De acordo com os registos que foram juntos aos autos do caso EDP no dia 24 de abril de 2018, e consultados esta segunda-feira pelo Observador, Manuel Pinho terá recebido um total de 2.110.672, 80 euros entre julho de 2002 e abril de 2014. Este valor arredondado já tinha sido noticiado pela Visão no dia 24 de abril depois do Observador ter revelado em exclusivo que Manuel Pinho tinha recebido entre outubro de 2006 e 2014 cerca de 1 milhão de euros do ‘saco azul’ do GES através de uma sociedade offshore chamada Tartatuga Foundation, sendo que cerca de 500 mil euros foram recebidos através de transferências mensais de 14.963, 94 euros durante o período em que Pinho era ministro da Economia do Governo de José Sócrates.

Os valores foram transferidos para Manuel Pinho quando este, segundo o próprio garantiu ao Observador, já não tinha qualquer vínculo com o BES. “Em 10 de Março de 2005, cessei a minha relação profissional com o BES/GES, uma vez que aceitei o convite para integrar o XVII Governo Constitucional”, explicou em janeiro.

A ordem permanente para a offshore de Pinho

Segundo as novas informações dos autos do caso EDP, consubstanciadas numa informação com origem na Operação Marquês elaborada pelo inspetor tributário Paulo Silva e enviada com a autorização do juiz de instrução Carlos Alexandre, Manuel Pinho terá começado a receber a mesma verba mensal de 14.963, 94 euros do ‘saco azul’ do GES pelo menos desde julho de 2002, utilizando para o efeito uma sociedade offshore chamada Masete II que tinha uma conta bancária no Banque Privée Espírito Santo, a instituição financeira do GES na Suíça.

→ Instruções:
**a)** Copie do texto sobre os pagamentos a Manuel Pinho o trecho entre "Os valores foram" e "explicou em janeiro.", inclusive.
**b)** Responda às seguintes perguntas com base no texto sobre os pagamentos a Manuel Pinho:
(i) Em que data cessou Manuel Pinho a sua relação profissional com o BES/GES?
(ii) Que nome tinha a sociedade offshore utilizada pelo menos desde julho de 2002?
(iii) Que inspetor tributário elaborou a informação com origem na Operação Marquês?
**c)** Prossiga o texto sobre os pagamentos a Manuel Pinho a partir do ponto em que termina.
As linhas apresentadas abaixo não são necessárias.

→ Excertos de linhas:
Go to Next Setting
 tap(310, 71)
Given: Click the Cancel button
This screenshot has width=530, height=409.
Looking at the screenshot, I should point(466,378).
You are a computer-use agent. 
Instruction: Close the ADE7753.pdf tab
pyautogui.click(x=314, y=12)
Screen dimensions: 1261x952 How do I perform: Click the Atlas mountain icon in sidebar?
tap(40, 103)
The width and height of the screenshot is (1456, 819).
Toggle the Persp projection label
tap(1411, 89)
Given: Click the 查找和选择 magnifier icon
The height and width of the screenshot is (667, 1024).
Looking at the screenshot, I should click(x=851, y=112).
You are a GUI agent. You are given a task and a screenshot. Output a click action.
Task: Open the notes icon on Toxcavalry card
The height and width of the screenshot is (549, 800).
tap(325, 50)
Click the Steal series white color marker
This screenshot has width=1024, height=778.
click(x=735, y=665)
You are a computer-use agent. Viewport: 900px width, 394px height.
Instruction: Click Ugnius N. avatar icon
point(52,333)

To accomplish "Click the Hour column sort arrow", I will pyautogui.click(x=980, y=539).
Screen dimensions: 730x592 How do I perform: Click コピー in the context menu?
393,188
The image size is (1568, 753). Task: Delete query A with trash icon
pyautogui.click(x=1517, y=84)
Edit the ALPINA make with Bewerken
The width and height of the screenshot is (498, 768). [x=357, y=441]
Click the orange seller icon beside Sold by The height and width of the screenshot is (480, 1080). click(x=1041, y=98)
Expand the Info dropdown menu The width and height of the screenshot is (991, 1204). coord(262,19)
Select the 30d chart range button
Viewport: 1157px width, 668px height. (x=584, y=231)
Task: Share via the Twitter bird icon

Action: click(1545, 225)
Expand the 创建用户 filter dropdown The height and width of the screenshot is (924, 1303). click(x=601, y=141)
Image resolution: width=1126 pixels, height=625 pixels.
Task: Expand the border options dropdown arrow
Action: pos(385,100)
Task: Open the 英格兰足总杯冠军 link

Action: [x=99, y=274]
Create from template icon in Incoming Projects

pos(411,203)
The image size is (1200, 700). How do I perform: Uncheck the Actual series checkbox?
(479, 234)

→ Respostas:
**a)**
Os valores foram transferidos para Manuel Pinho quando este, segundo o próprio garantiu ao Observador, já não tinha qualquer vínculo com o BES. “Em 10 de Março de 2005, cessei a minha relação profissional com o BES/GES, uma vez que aceitei o convite para integrar o XVII Governo Constitucional”, explicou em janeiro.

**b)**
(i) Em 10 de março de 2005.
(ii) Masete II.
(iii) Paulo Silva.

**c)**
Só em 2002, Manuel Pinho recebeu um total de 89.783, 64 euros — o que corresponde ao pagamento do valor mensal de 14.963, 94 euros durante seis meses. Nesta altura, Manuel Pinho era administrador executivo do BES — isto é, pertencia à Comissão Executiva liderada por Ricardo Salgado — desempenhando ainda funções como presidente da Espírito Santo Research, administrador no BES Investimento (onde chegou a ser vice-presidente), administrador na holding da Espírito Santo Ativos Financeiros e em diversas empresas internacionais como o BES Finance e o BES Overseas — sendo que esta última empresa geria, entre outras, um conjunto diversificado de sociedades com sede em paraísos fiscais.

Entre 2003 e 2005, o então administrador do BES continuou a receber o mesmo valor mensal — que os investigadores suspeitam que corresponda a um salário –, o que perfaz um total anual de 179.567, 28 euros. Ou seja, Pinho recebeu do saco azul do GES um total de 538.701, 84 euros nos três anos anteriores à sua entrada no Governo de José Sócrates.

Estes valores correspondem a uma ordem de transferência permanente, com o número “OP 100276”, que Jean-Luc Schneider tinha dado ao Banque Privée Espírito Santo. Tal ordem possibilitou a transferência mensal de 14.963, 94 euros para uma conta aberta no mesmo banco em nome da sociedade offshore Masete II. “Uma das ordens permanentes detetadas, com o número ‘OP 100276 correpondea uma transferência mensal da conta da [ES] Enterprises para uma conta com o número 225.576 que terá tido início em julho de 2002. Essa operação encontrava-se relacionada com uma entidade chamada “Masete II”, lê-se na informação assinada por Paulo Silva.

O inspetor tributário não tem dúvidas de que essas ordens permanentes eram “normalmente associadas a funcionários nacionais das empresas do GES que eram remunerados adicionalmente pela conta da [ES] Enterprises, como forma de obstar a tributação desses rendimentos em Portugal”, lê-se no documento consultado pelo Observador.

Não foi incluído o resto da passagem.